What is “scaling” up vs. “scaling out?”
Scaling up and scaling out are terms that refer to methodology of design for hosted private cloud environments.
According to Techopedia, the term “scaling up” means buying and implementing better hardware that is more capable of accommodating demands that the current server cannot efficiently handle — usually by investing in a server that has greater RAM and processing capacity.
“Scaling out” is the use of multiple lower-performing machines to execute the output equivalent to that of a single, high-performing machine. This approach makes processing a more demanding workload easier because data is dispersed through disparate system trajectories.
Basically, when you’re designing an application to support a workload, there are two processes that you’ll go through.
First, when building a footprint to support a specific workload, there’s an optimal configuration for a server to do the job it’s been assigned — so, that configuration is the resources allocated to the VM and the processing and compute resources allocated to the Virtual Machine (VM) in order to carry out a specific task. That is the vertical assignment of resources, hence, “scaling up.”

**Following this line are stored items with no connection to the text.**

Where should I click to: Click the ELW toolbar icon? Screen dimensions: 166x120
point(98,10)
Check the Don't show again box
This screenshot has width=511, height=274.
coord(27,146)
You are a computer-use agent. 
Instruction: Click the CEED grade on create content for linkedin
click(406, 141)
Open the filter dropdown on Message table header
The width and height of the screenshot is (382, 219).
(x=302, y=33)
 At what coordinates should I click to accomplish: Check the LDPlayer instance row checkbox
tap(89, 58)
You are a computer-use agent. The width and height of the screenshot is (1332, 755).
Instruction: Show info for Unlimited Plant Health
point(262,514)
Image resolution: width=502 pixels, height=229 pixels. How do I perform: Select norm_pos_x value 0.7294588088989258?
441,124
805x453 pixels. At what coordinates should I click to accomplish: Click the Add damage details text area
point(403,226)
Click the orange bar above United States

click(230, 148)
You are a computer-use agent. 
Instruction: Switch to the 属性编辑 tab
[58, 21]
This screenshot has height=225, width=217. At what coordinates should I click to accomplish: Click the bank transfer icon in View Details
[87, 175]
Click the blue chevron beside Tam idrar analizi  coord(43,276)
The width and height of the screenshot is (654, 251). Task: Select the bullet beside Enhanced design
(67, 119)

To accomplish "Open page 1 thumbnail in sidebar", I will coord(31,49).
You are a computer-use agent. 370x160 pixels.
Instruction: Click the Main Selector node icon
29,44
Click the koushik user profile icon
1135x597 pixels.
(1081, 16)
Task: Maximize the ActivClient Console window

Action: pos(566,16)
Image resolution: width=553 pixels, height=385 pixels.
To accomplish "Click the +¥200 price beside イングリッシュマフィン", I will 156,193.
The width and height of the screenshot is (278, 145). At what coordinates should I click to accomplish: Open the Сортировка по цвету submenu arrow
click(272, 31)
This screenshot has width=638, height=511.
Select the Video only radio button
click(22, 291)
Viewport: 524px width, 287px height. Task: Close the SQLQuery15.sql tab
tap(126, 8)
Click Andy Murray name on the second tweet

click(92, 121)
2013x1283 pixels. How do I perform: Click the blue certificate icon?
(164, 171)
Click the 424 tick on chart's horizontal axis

Second, as your workload grows and extends beyond what a single server can accomplish effectively, you can add another server to grow out horizontally — this is where “scaling out” applies. Virtualization and cloud applications practice scaling out routinely. An organization making the use of the cloud might have a small vertical assignment for their optimum footprint, and add additional compute nodes as demand on the application increases. When the same demand decreases, the systems can be shut down.
This is what cloud has really brought to the table, and where the concept of elasticity was born. When demand is growing, five servers can be easily added; if the demand is temporary, five servers can just as easily be taken away. From a cloud perspective, this is the line of thinking supporting the “scale out” architecture.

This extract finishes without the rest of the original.